Exercise aim:
Without changing anything, set down every line shown below.

-- Supplied information follows --

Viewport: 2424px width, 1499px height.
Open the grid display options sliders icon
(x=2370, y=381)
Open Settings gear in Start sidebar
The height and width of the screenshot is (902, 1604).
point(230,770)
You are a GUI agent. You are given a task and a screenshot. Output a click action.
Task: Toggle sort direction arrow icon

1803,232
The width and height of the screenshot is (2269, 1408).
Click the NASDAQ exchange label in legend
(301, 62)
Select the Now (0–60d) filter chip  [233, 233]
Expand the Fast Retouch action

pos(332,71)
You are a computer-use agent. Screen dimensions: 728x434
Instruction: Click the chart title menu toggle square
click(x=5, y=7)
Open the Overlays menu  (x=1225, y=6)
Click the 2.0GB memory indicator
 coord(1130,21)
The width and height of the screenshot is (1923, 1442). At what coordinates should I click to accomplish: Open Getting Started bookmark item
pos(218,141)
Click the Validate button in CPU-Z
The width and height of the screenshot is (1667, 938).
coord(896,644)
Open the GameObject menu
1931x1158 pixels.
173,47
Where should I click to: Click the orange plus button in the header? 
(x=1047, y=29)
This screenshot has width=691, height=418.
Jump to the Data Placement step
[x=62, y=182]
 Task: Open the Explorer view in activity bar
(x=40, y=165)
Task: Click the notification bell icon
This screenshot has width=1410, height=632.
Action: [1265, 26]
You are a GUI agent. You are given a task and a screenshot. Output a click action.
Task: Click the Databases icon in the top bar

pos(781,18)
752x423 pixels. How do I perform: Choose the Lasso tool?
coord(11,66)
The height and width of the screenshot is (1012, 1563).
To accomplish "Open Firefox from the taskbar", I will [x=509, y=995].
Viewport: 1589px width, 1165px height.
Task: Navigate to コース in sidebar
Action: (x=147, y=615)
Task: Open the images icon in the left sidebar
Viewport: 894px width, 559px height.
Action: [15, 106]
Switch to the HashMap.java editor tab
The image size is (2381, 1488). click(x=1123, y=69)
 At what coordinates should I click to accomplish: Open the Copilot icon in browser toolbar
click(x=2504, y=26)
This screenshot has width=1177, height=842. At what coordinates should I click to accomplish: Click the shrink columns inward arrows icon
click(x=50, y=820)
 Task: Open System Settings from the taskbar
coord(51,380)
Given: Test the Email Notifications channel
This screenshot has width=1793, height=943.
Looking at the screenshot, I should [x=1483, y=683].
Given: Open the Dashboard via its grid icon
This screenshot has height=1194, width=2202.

-- Supplied information concluded --

Written response:
Viewport: 2424px width, 1499px height.
Open the grid display options sliders icon
(x=2370, y=381)
Open Settings gear in Start sidebar
The height and width of the screenshot is (902, 1604).
point(230,770)
You are a GUI agent. You are given a task and a screenshot. Output a click action.
Task: Toggle sort direction arrow icon

1803,232
The width and height of the screenshot is (2269, 1408).
Click the NASDAQ exchange label in legend
(301, 62)
Select the Now (0–60d) filter chip  [233, 233]
Expand the Fast Retouch action

pos(332,71)
You are a computer-use agent. Screen dimensions: 728x434
Instruction: Click the chart title menu toggle square
click(x=5, y=7)
Open the Overlays menu  (x=1225, y=6)
Click the 2.0GB memory indicator
 coord(1130,21)
The width and height of the screenshot is (1923, 1442). At what coordinates should I click to accomplish: Open Getting Started bookmark item
pos(218,141)
Click the Validate button in CPU-Z
The width and height of the screenshot is (1667, 938).
coord(896,644)
Open the GameObject menu
1931x1158 pixels.
173,47
Where should I click to: Click the orange plus button in the header? 
(x=1047, y=29)
This screenshot has width=691, height=418.
Jump to the Data Placement step
[x=62, y=182]
 Task: Open the Explorer view in activity bar
(x=40, y=165)
Task: Click the notification bell icon
This screenshot has width=1410, height=632.
Action: [1265, 26]
You are a GUI agent. You are given a task and a screenshot. Output a click action.
Task: Click the Databases icon in the top bar

pos(781,18)
752x423 pixels. How do I perform: Choose the Lasso tool?
coord(11,66)
The height and width of the screenshot is (1012, 1563).
To accomplish "Open Firefox from the taskbar", I will [x=509, y=995].
Viewport: 1589px width, 1165px height.
Task: Navigate to コース in sidebar
Action: (x=147, y=615)
Task: Open the images icon in the left sidebar
Viewport: 894px width, 559px height.
Action: [15, 106]
Switch to the HashMap.java editor tab
The image size is (2381, 1488). click(x=1123, y=69)
 At what coordinates should I click to accomplish: Open the Copilot icon in browser toolbar
click(x=2504, y=26)
This screenshot has width=1177, height=842. At what coordinates should I click to accomplish: Click the shrink columns inward arrows icon
click(x=50, y=820)
 Task: Open System Settings from the taskbar
coord(51,380)
Given: Test the Email Notifications channel
This screenshot has width=1793, height=943.
Looking at the screenshot, I should [x=1483, y=683].
Given: Open the Dashboard via its grid icon
This screenshot has height=1194, width=2202.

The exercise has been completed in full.